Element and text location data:

______________________________

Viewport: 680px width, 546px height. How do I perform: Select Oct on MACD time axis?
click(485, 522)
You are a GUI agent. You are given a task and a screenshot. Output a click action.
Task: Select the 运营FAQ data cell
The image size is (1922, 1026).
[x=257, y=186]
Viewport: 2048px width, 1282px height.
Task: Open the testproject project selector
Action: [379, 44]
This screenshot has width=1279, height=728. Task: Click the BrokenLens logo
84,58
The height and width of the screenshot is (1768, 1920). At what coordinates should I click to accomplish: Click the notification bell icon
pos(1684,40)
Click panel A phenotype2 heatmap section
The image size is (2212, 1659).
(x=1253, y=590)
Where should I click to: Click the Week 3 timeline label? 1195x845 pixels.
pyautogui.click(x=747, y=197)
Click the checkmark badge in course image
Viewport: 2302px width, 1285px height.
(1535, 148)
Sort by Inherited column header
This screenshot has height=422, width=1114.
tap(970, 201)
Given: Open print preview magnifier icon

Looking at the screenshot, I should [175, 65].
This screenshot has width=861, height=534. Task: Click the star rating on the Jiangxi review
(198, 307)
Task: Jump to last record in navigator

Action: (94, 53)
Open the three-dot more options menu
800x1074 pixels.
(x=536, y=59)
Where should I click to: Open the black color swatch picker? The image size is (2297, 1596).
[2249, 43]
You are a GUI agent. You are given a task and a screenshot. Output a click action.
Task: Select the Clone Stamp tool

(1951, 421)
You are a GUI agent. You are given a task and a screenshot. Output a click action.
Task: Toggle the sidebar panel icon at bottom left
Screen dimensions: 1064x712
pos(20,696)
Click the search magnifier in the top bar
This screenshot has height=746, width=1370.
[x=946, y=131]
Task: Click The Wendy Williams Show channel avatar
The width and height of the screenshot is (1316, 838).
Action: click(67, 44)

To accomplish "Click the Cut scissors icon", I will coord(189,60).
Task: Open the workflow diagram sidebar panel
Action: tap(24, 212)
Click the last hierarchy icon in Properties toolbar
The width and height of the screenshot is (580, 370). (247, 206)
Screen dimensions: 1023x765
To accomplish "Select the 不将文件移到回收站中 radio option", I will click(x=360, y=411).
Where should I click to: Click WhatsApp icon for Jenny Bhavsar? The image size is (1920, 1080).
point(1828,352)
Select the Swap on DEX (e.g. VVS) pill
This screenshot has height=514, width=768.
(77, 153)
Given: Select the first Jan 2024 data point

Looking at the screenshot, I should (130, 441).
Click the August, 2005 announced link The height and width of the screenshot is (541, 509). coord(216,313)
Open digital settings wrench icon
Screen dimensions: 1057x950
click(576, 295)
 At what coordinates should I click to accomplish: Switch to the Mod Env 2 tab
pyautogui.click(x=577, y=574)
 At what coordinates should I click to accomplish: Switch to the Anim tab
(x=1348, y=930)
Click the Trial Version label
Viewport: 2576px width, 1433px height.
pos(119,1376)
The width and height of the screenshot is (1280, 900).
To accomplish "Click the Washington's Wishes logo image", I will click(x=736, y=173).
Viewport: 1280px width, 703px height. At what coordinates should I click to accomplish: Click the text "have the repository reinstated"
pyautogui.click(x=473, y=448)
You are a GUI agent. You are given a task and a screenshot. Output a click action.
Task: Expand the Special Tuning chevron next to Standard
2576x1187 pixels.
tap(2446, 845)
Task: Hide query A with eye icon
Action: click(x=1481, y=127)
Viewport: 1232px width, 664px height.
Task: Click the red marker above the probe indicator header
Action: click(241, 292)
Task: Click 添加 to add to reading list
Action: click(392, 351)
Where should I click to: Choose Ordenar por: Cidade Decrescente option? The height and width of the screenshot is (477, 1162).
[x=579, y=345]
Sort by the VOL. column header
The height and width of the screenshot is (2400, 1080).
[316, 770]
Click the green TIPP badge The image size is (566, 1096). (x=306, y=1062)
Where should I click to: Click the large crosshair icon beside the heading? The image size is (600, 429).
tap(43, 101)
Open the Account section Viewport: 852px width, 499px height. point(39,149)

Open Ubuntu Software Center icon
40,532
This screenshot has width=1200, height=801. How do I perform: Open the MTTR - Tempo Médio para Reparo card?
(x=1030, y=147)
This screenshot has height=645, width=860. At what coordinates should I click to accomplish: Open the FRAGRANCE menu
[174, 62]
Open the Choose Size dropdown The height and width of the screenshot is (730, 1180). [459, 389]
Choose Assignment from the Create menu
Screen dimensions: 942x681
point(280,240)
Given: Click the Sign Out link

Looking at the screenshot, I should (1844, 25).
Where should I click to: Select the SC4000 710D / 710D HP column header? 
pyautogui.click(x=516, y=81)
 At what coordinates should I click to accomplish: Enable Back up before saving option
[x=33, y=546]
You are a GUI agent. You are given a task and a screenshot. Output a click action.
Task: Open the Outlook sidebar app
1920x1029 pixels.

______________________________

-- THE EXERCISE --
Repeat the lines of the listing above, from the line with "Open the Choose" to the line with "[x=33, y=546]", including both of those lines.

-- SOLUTION TO THE PROBLEM --
Open the Choose Size dropdown The height and width of the screenshot is (730, 1180). [459, 389]
Choose Assignment from the Create menu
Screen dimensions: 942x681
point(280,240)
Given: Click the Sign Out link

Looking at the screenshot, I should (1844, 25).
Where should I click to: Select the SC4000 710D / 710D HP column header? 
pyautogui.click(x=516, y=81)
 At what coordinates should I click to accomplish: Enable Back up before saving option
[x=33, y=546]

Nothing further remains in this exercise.